LLMs can unmask pseudonymous users at scale with surprising accuracy
LLMs can unmask pseudonymous users at scale with surprising accuracy
From a Facebook post I made on February 17th:
There are giant AI data firms that promise they can go through massive troves of data and pull out general and specific information from them. Information that is actionable and accurate. Give it 6 million data points and it’ll find all the links and organize them for you and unmask hidden details that aren’t visible to the naked eye.
Not one of those companies is stepping up to go through the publicly released Epstein files.
You can use the results of the AI analysis to identify people and then use that to do a proper investigation. Right now none of that is happening. No speculation. No tangibles. No investigation. No indictment.
Trying to unmask people is a step in the right direction.
Prompts are in the appendix: arxiv.org/abs/2602.16800
I don’t know how far you get on the free tier but it should be at least enough for a proof of principle; to get other people to chip in. You didn’t have qualms demanding other people should do this for free.
Mind that this is a serious GDPR violation in Europe. So there will be serious pressure on AI companies to prevent this kind of use.

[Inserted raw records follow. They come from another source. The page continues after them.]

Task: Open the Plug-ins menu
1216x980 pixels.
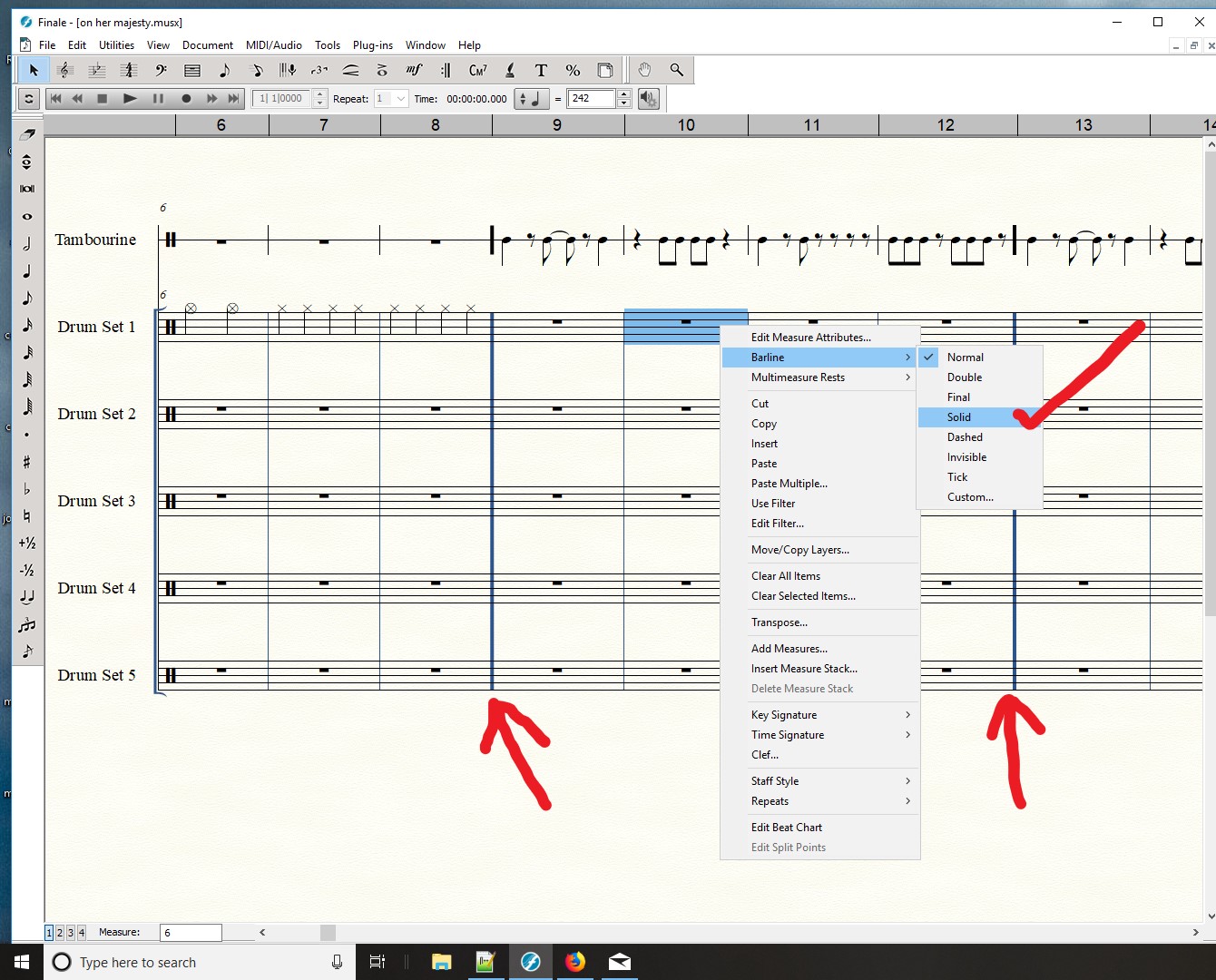Action: point(372,45)
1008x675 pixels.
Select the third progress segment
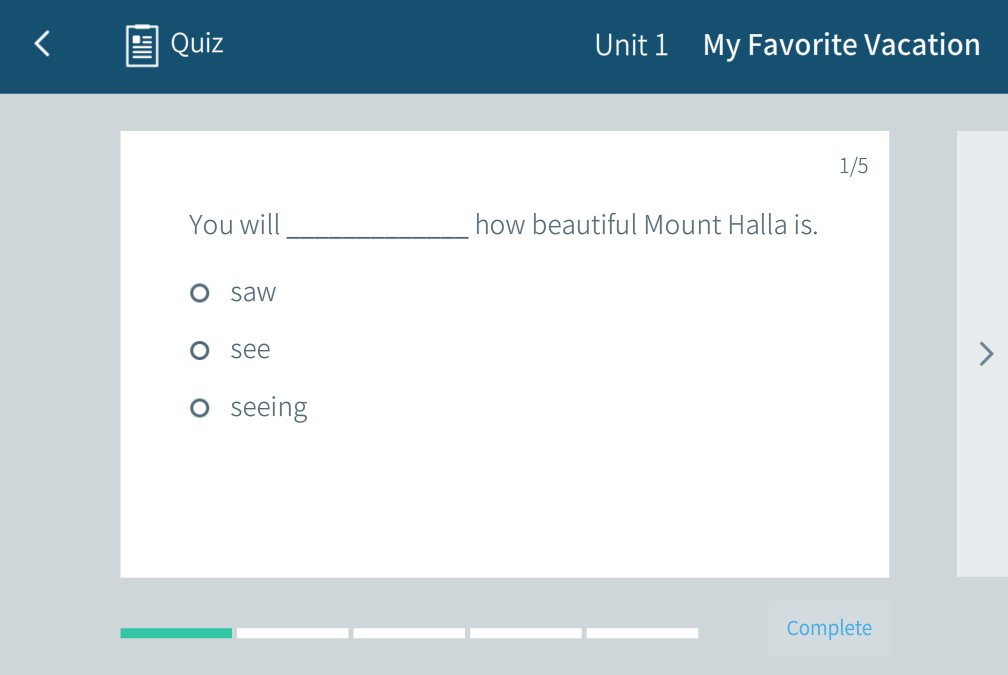pos(409,633)
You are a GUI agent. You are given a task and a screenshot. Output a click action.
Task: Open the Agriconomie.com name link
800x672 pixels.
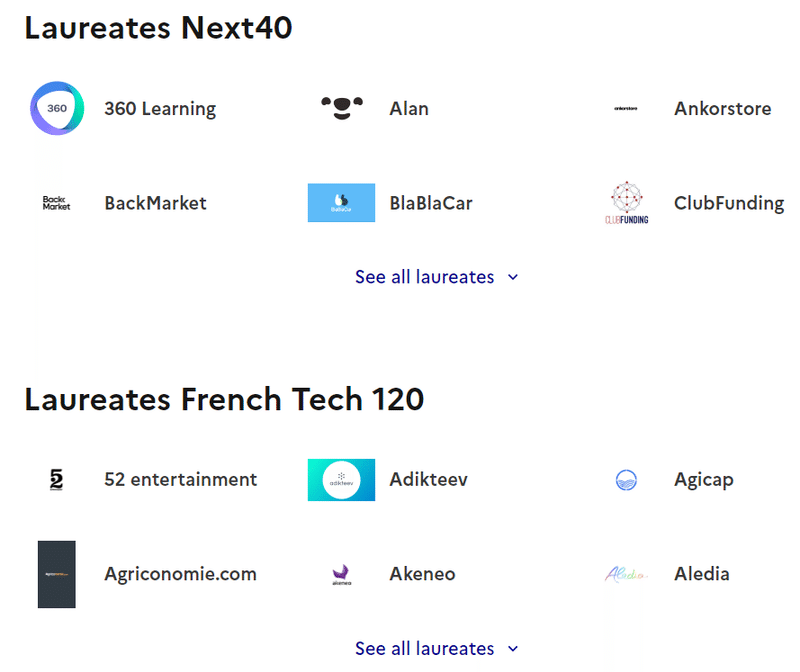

We show that large language models can be used to perform at-scale deanonymization. With full Internet access, our agent can re-identify Hacker News users and Anthropic Interviewer participants at high precision, given pseudonymous online profiles and conversations alone, matching what would take hours for a dedicated human investigator. We then design attacks for the closed-world setting. Given two databases of pseudonymous individuals, each containing unstructured text written by or about that individual, we implement a scalable attack pipeline that uses LLMs to: (1) extract identity-relevant features, (2) search for candidate matches via semantic embeddings, and (3) reason over top candidates to verify matches and reduce false positives. Compared to classical deanonymization work (e.g., on the Netflix prize) that required structured data, our approach works directly on raw user content across arbitrary platforms. We construct three datasets with known ground-truth data to evaluate our attacks. The first links Hacker News to LinkedIn profiles, using cross-platform references that appear in the profiles. Our second dataset matches users across Reddit movie discussion communities; and the third splits a single user's Reddit history in time to create two pseudonymous profiles to be matched. In each setting, LLM-based methods substantially outperform classical baselines, achieving up to 68% recall at 90% precision compared to near 0% for the best non-LLM method. Our results show that the practical obscurity protecting pseudonymous users online no longer holds and that threat models for online privacy need to be reconsidered.
Seriously, I’m not qualified. No amount of appendix prompts and Dunning Kruger is going to change that.
I’m not demanding anything. I’m suggesting that AI can’t do what is claimed or that people with something to prove are not interested in proving something.
My statement was that AI can be used unmask the individuals that have been redacted. AKA they are anonymized. This paper is all about de-anonomyzing.
I’m unclear on if we’re having a good faith conversation because I thought that would have been very clear from the beginning.
You said: I’m suggesting that AI can’t do what is claimed or that people with something to prove are not interested in proving something.
You’re also saying: My statement was that AI can be used unmask the individuals that have been redacted. AKA they are anonymized. This paper is all about de-anonomyzing.
I can’t make sense of what you are trying to say.
But as it stands right now we just know that it’s not being used to do what they claim.
Wait. How do we know this? Besides, these researchers show that it is possible, not that it is established practice.
What is going on here? Something isn’t right about this conversation. We should not be this confused and talking past each other.
True or false: there has been no release by an AI company or anyone using AI to unmask the individuals obscured in the Epstein files.
I doubt a reputable company would do that, except in cooperation with the authorities. Some people have used AI in an attempt to do that, but I’m not familiar with the details.
I don’t really understand what you expect from who and why.
Today I asked AI to tell me which phone providers were available short by price and offers and it lied all the time, when I pointed it the AI corrected most of it but also removed some that were accurate for some reason.
It would have been quicker if I did that myself instead of ask AI, oh also didn’t provide all companies.